Several instruments are available which measure electromagnetic fields. They
are portable and can be calibrated to cancel out background fields, only
springing into life when they pick up abnormal fluctuations.

Getting the shivers

Portable infrared thermometers which register temperature remotely are de
rigueur, as they reveal intense cold spots wherever the ghostly magnetic
fields occur. “The ambient temperature typically drops by between 20 and 35
degrees centigrade where these phenomena occur,” says Dave Oester, cofounder of
the International Ghost Hunters Society in Crooked River, Oregon. “The tips of
your fingers turn white with cold at these spots, even in ambient temperatures
of 40 degrees centigrade,” confirms Liebeck.

Some ghosts even turn out to be radioactive, if readings from Geiger counters
are anything to go by. Liebeck has recorded gamma rays from ghosts on several
occasions. Signs of radioactivity are also being found by other researchers such
as William Roll, a psychologist at the State University of West Georgia in
Carrollton.

But the most common item in a ghost hunter’s utility belt is a camera. These
are cheap, simple and quick to use—vital for catching that elusive spirit
before it disappears through a wall. Often, the cameras are set up so that they
can be activated automatically, taking multiple pictures from different angles
to corroborate the event. A variety of film types are available which capture
different regions of the electromagnetic spectrum, including the ultraviolet and
far-infrared regions outside the range of the human eye. Since these films can
pick up what the eye misses, the investigators have to wait until the photos are
developed before they can “see” the ghost. But many of the best images have been
captured with standard films loaded in ordinary cameras.

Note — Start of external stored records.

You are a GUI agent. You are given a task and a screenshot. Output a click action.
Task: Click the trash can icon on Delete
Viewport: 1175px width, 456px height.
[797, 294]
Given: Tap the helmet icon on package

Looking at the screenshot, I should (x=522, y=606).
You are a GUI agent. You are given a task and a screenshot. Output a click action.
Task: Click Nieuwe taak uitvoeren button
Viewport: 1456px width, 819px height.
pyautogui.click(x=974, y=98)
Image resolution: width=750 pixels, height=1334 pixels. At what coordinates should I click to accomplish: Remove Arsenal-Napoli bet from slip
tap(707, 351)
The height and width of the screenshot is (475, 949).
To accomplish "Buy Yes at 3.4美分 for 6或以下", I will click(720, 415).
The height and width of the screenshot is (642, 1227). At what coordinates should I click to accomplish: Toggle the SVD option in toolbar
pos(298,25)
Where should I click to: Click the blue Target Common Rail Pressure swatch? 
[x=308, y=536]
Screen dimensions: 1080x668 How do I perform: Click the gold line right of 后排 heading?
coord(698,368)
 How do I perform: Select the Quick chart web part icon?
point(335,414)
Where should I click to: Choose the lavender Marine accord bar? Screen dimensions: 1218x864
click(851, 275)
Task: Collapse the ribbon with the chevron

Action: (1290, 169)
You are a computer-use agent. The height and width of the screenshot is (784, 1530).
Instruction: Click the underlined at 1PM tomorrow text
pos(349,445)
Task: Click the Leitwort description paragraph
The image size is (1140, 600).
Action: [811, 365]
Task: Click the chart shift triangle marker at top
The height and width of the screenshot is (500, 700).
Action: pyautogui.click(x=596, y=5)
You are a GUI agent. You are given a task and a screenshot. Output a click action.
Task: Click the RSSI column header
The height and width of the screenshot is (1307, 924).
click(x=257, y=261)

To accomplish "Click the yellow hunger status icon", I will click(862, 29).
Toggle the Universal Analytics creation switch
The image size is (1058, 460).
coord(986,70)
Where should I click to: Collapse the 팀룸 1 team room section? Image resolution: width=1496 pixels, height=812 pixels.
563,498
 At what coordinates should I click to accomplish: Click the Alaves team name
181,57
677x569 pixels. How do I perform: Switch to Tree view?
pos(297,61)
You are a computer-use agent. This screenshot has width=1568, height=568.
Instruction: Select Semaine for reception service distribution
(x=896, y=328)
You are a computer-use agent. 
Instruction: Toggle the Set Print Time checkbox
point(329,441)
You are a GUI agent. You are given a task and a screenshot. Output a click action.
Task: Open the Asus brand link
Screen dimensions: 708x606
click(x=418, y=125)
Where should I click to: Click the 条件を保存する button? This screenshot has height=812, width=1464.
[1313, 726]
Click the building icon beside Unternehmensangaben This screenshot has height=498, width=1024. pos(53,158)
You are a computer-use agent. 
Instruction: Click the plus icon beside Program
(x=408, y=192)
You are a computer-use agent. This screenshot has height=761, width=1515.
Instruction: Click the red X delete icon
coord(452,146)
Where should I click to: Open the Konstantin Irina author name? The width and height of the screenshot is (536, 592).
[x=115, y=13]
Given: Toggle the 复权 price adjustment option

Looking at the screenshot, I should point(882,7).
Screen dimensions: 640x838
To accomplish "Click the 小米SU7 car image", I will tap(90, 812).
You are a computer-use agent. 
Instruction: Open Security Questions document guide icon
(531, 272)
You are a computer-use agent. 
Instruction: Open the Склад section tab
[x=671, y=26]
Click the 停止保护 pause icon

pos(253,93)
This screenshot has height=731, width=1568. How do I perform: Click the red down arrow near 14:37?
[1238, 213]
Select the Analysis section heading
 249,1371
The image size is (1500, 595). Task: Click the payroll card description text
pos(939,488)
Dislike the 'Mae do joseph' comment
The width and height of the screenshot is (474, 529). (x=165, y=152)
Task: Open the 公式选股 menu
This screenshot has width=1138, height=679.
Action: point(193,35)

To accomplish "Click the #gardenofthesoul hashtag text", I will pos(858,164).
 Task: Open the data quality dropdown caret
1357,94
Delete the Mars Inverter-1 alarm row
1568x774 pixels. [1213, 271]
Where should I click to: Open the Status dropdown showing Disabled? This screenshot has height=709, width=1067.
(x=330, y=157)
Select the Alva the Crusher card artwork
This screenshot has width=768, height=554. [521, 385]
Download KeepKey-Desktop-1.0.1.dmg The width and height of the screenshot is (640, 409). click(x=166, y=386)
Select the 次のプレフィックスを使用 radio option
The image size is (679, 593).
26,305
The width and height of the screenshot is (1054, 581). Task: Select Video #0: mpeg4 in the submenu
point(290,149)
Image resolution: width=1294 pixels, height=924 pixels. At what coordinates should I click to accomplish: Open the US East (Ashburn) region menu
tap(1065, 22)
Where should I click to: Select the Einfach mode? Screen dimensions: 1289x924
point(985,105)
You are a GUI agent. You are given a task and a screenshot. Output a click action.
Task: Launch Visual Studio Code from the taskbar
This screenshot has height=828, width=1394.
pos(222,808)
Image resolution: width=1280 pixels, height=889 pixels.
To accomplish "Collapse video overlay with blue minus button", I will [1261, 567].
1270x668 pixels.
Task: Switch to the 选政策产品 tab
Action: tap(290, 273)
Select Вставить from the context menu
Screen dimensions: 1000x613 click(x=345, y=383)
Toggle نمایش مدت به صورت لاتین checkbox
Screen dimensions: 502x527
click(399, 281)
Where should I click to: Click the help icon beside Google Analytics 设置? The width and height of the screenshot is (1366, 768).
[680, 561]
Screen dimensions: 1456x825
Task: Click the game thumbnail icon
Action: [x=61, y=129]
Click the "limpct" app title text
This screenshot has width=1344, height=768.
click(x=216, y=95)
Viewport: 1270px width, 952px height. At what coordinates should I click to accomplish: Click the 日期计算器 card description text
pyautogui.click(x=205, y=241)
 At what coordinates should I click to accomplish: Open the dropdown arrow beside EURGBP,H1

Some photographs of spooky images conform to the archetypal ghost stereotype,
but many resemble white smudges that could be blamed on errors in the
photographic development process. Investigators accept that photographs are
probably the most impressive, but least trusted evidence. “There’s always the
caveat that it could be an artefact of the developing process,” says Liebeck.
“These [ghostly images] don’t usually crop up, however, except in photos of
places with reputations or reports of hauntings,” he says. Liebeck even sent 10
images to Polaroid’s research headquarters in Cambridge, Massachusetts, for
evaluation. “They said the observed images are caused by electromagnetic fields
or ionisation fogging effects,” says Liebeck. He says this fits in with some
theories of ghosts.

Video cameras and tape recorders are regularly employed during stakeouts
simply to observe the site. “They are often used to eliminate things in the
environment we can explain, such as people or pets walking into the room,” says
Howard Wilkinson, a veteran British investigator now retired from the department
of psychology at the University of Nottingham.

Caught in a web

In the 1980s, Wilkinson invented a television-sized box of tricks called
SPIDER (Spontaneous Psychophysical Incident Data Electronic Recorder), so named
because the wires trailing from it to sensors and monitors resembled a spider’s
legs. Wilkinson, who performs investigations with Tony Cornell and Alan Gauld of
Britain’s Society for Psychical Research, says that SPIDER is capable of working
on its own, activating cameras as soon as it receives an unusual signal from one
of its sensors. “It’s like a glorified burglar alarm,” says Wilkinson. But
SPIDER has now been replaced by time-lapse video recordings, with video cameras
set to film at about one frame a second unless sensors pick up bizarre events,
when the video reverts to normal recording speed.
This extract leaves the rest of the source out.